In a striking observation, Bill Briggs, the Chief Technology Officer of Deloitte, highlights a troubling disparity in corporate spending on artificial intelligence, with companies allocating 93% of their budgets to technology and only 7% to the people who will utilize it. This imbalance, he argues, neglects essential elements such as culture, workflow, and training, which are crucial for successfully integrating new technologies. Briggs points out that many organizations are falling into the trap of incrementalism, applying AI to existing workflows rather than reimagining them. This approach has led to a decline in trust among workers, with a recent Deloitte report indicating a 38% drop in confidence regarding generative AI between May and July 2025. Moreover, 43% of employees admit to bypassing company policies to use unapproved AI tools, further complicating the landscape.
Why do we care?
This is what happens when AI is treated like a software purchase instead of a management problem.

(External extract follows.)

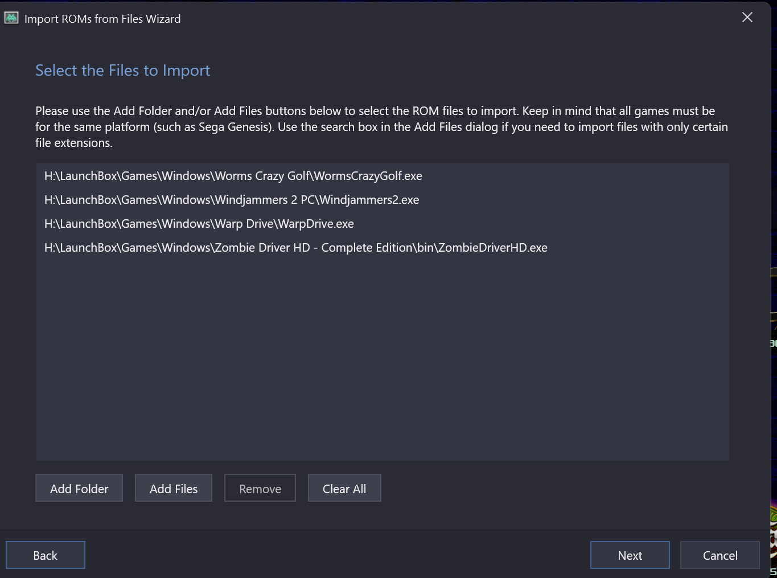
Task: Click the 'Select the Files to Import' heading
Action: [123, 70]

If 93% of the money goes to tech and 7% goes to people, you’ve already decided how this ends. You automate yesterday’s workflows, confuse your employees, and then act surprised when trust collapses and policies get ignored.
The shadow AI number is the giveaway. People aren’t being reckless — they’re being practical. They’re using tools that actually help them get work done, because the official program doesn’t.

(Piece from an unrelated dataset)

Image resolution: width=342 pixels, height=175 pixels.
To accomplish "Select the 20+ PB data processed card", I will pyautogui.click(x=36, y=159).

For IT service providers, this is the warning shot. AI failures are about to show up as security incidents, compliance issues, and operational messes — and IT will be expected to clean it up.
The opportunity is to move beyond “AI enablement” and into adoption discipline. Workflow redesign. Governance that works. Clear decision boundaries. If you can help customers make AI useful and safe at the same time, that’s real value. If not, someone else will define the rules — and you’ll be stuck reacting.
MSPs that help clients make fewer bad decisions may be more valuable than those that simply help them adopt more technology.